School of Science, Shandong Jianzhu University, Shandong 250101, China

Received date: 2024-09-15; Accepted date: 2024-10-11

Foundation item: Supported by Shandong Provincial Natural Science Foundation (ZR2024MA053).

Biography: Lü Tianchen(2004–), female, born in Jinan, Shandong, undergraduate, major in information and computing science. E-mail: tianchenlv@163.com.

Abstract: The purpose of this paper is to study some famous inequalities in Euclidean space. We are able to reveal an elegant relation between the famous Selberg inequality and Bessel inequality in Euclidean space.

Keywords: the Selberg inequality the Bessel inequality Euclidean space Orthonormal family

关于Selberg不等式和Bessel不等式的一个关系

吕天琛

山东建筑大学理学院, 山东济南 250101

摘要：本文研究了欧几里得空间著名的Selberg不等式和Bessel不等式的强化问题. 利用线性代数的方法, 揭示了Selberg不等式和Bessel不等式之间的一个未知关系.

关键词：Selberg不等式 Bessel不等式欧几里得空间标准正交向量组

1 Introduction

Let $ V $ be a linear space over the real number field $ \mathbb{R} $. An inner product is a real-valued function $ (\cdot, \cdot): V \times V\rightarrow \mathbb{R} $ if it satisfies the following conditions:

$ \begin{aligned} (1) \quad & (\alpha, \beta)=(\beta, \alpha) \text{ for all } \alpha, \beta \in V;\\ (2) \quad & (k\alpha, \beta)=k(\alpha, \beta) \text{ for all } \alpha, \beta \in V \text{ and } k \in \mathbb{R}; \\ (3) \quad & (\alpha+\beta, \gamma)=(\alpha, \gamma)+(\beta, \gamma) \text{ for all } \alpha, \beta, \gamma \in V;\\ (4) \quad & (\alpha, \alpha) \geq 0 \text{ for all } \alpha \in V, \text{ and the equality holds if and only if } \alpha=0. \end{aligned}. $

The linear space $ V $ becomes an Euclidean space $ \left(V; (\cdot, \cdot)\right) $ when endowed with an inner product $ (\cdot, \cdot) $. Note that for the same linear space, the inner product is not necessarily unique.
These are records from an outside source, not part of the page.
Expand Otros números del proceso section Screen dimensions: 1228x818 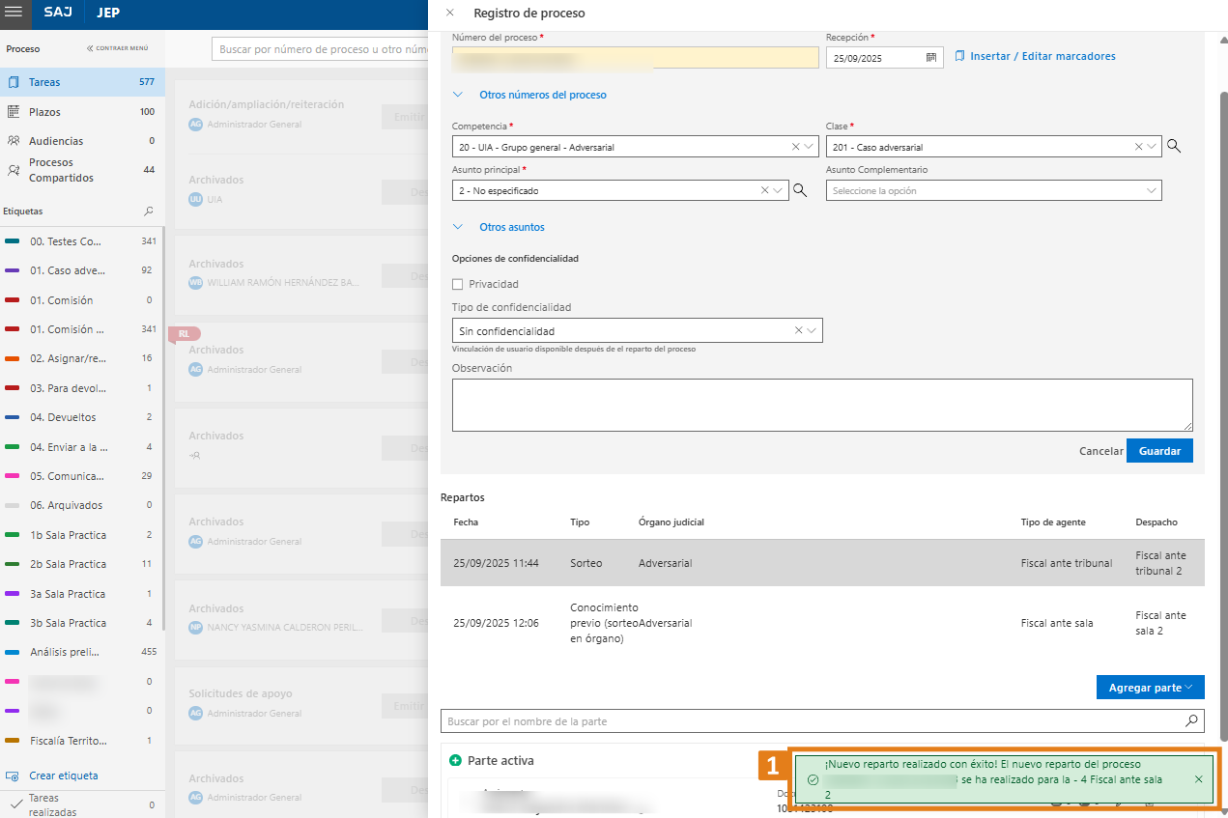click(x=542, y=95)
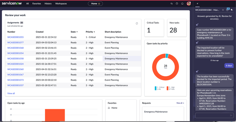Refresh the Assignments list
The width and height of the screenshot is (236, 122).
click(137, 24)
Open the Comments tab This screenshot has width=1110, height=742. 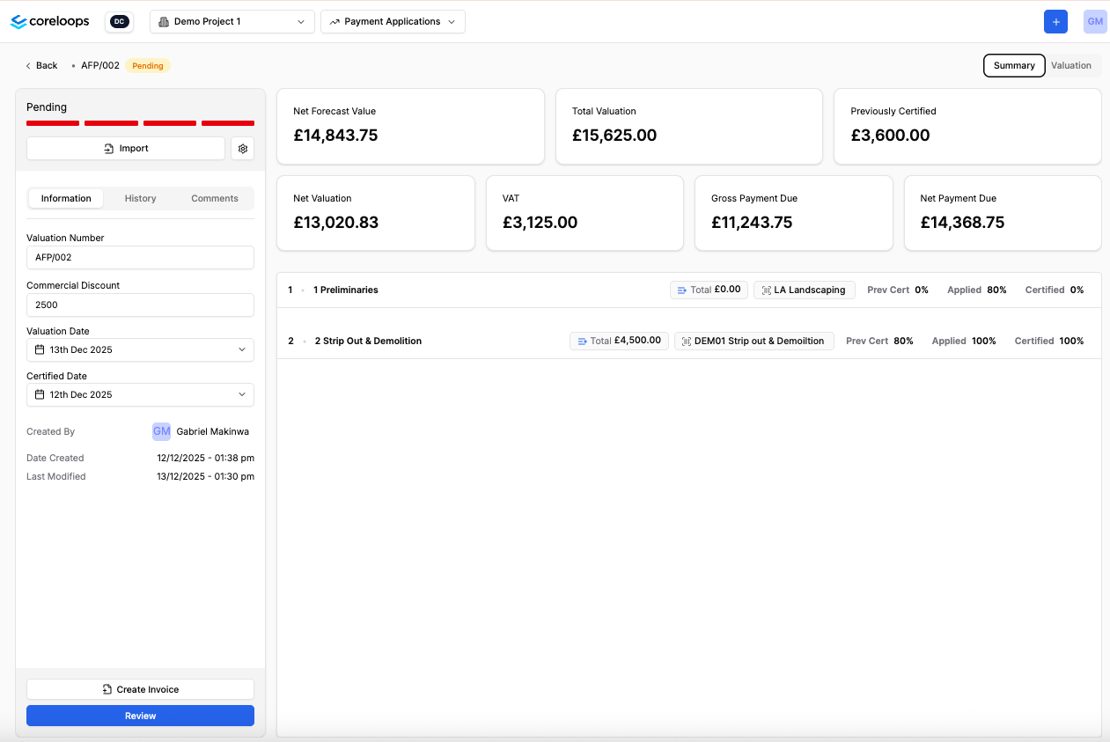(215, 199)
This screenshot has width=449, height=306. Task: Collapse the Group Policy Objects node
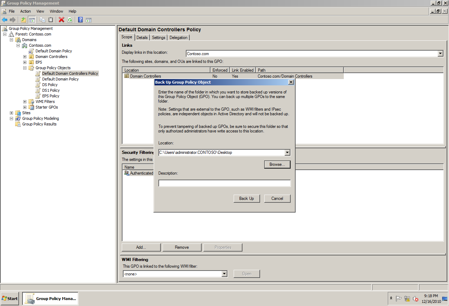pyautogui.click(x=24, y=68)
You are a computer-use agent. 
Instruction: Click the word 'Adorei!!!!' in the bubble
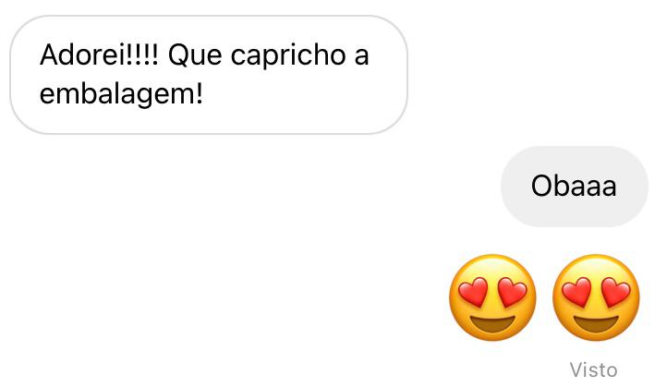point(99,54)
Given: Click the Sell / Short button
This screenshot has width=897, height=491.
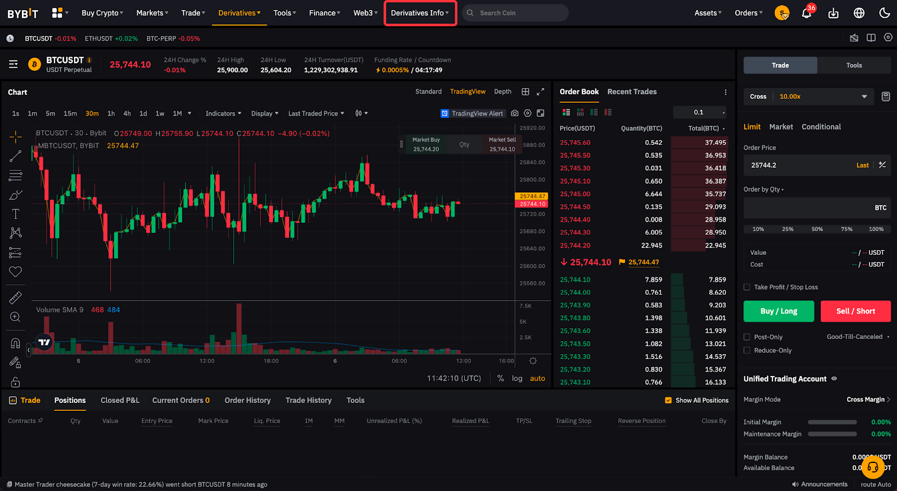Looking at the screenshot, I should click(855, 311).
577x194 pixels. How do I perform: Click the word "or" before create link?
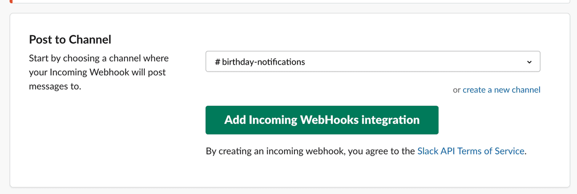pos(457,90)
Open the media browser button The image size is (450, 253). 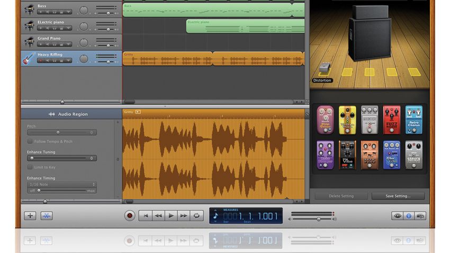tap(420, 216)
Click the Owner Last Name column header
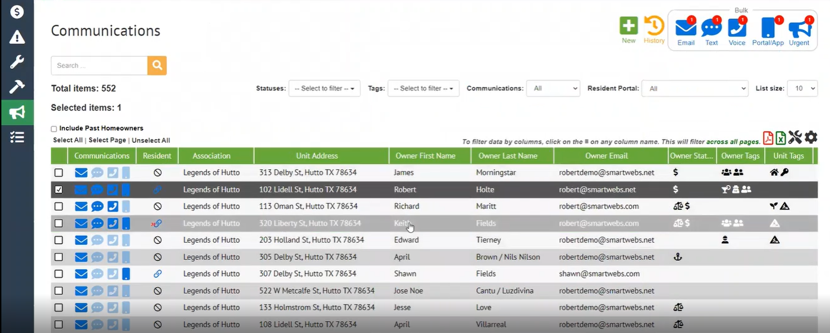 (x=507, y=156)
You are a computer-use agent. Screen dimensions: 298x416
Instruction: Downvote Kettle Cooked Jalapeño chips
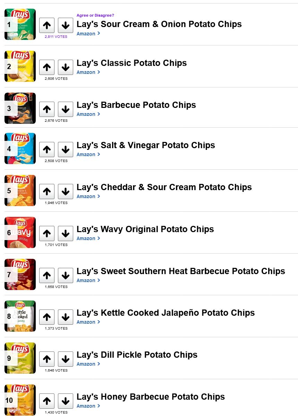click(x=66, y=317)
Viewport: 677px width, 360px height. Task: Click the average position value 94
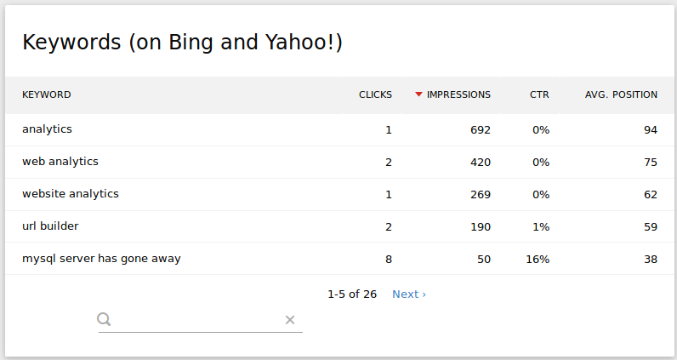tap(651, 130)
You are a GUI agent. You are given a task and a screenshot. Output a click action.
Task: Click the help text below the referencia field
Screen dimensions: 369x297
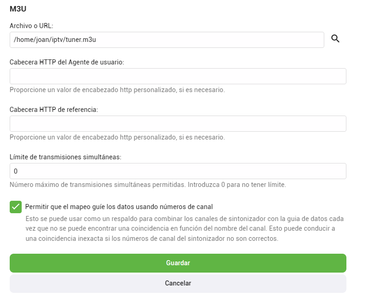(117, 137)
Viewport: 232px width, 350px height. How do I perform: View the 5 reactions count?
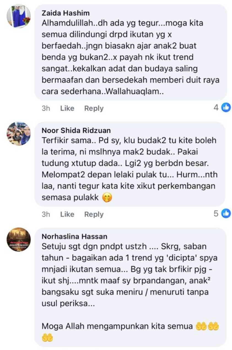click(216, 213)
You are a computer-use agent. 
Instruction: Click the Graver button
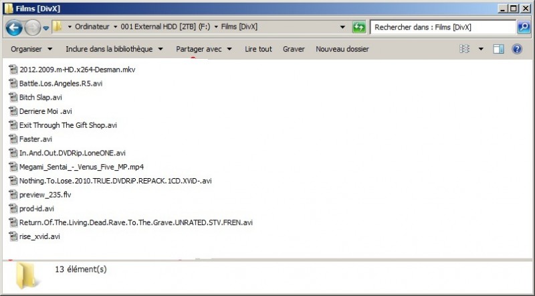(x=294, y=49)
The norm or length $ \|\alpha\| $ of $ \alpha \in V $ is defined by $ \|\alpha\|^2=(\alpha, \alpha) $. If $ \alpha, \beta \in V $ satisfies $ (\alpha, \beta)=0 $, they are called orthogonal elements. If a family of elements $ \varepsilon_1, \varepsilon_2, \cdots, \varepsilon_k $ in $ V $ satisfies

$ (\varepsilon_i, \varepsilon_j)=\delta_{ij}= \left\{\begin{aligned} 1, & \text{ if } i=j; \\ 0, & \text{ if } i\neq j, \end{aligned} \right. $

they are called an orthonormal family. In particular, if $ k=\text{dim}\;V $, they constitute an orthonormal basis of $ V $.

As a generalization of the basic fact the hypotenuse of a triangle is greater than the right angled side, there is the famous Bessel inequality [1] [2] in a general Euclidean space, which states: suppose that $ \varepsilon_1, \varepsilon_2, \cdots, \varepsilon_k $ are an orthonormal family of the Eucliean space $ V $, then for any $ \alpha \in V $ we have

$ \|\alpha\|^2 \geq |(\alpha, \varepsilon_1)|^2+|(\alpha, \varepsilon_2)|^2+\cdots+|(\alpha, \varepsilon_k)|^2=\sum\limits_{i=1}^{k}|(\alpha, \varepsilon_i)|^2. $

Furthermore, if $ \varphi_1, \varphi_2, \cdots, \varphi_k $ (not necessarily orthonormal) and $ \alpha $ are arbitrary elements of the Eucliean space $ V $, then the famous Selberg inequality [3] indicates that

$ \begin{aligned} \|\alpha\|^2 &\geq \frac{|(\alpha, \varphi_1)|^2}{ \sum\limits_{j=1}^{k}|(\varphi_1, \varphi_j)|} +\frac{|(\alpha, \varphi_2)|^2}{ \sum\limits_{j=1}^{k}|(\varphi_2, \varphi_j)|}+\cdots +\frac{|(\alpha, \varphi_k)|^2}{ \sum\limits_{j=1}^{k}|(\varphi_k, \varphi_j)|}\\ &=\sum\limits_{i=1}^{k}\frac{|(\alpha, \varphi_i)|^2}{ \sum\limits_{j=1}^{k}|(\varphi_i, \varphi_j)|}. \end{aligned} $

These inequalities have many important applications in mathematics. On can easily find that if $ \varphi_1, \varphi_2, \cdots, \varphi_k $ are an orthonormal family, the Selberg inequality degenerates into the Bessel inequality since $ \sum_{j=1}^{k}|(\varphi_i, \varphi_j)|=\sum_{j=1}^k\delta_{ij}=1 $ for any fixed $ 1 \leq i \leq k $.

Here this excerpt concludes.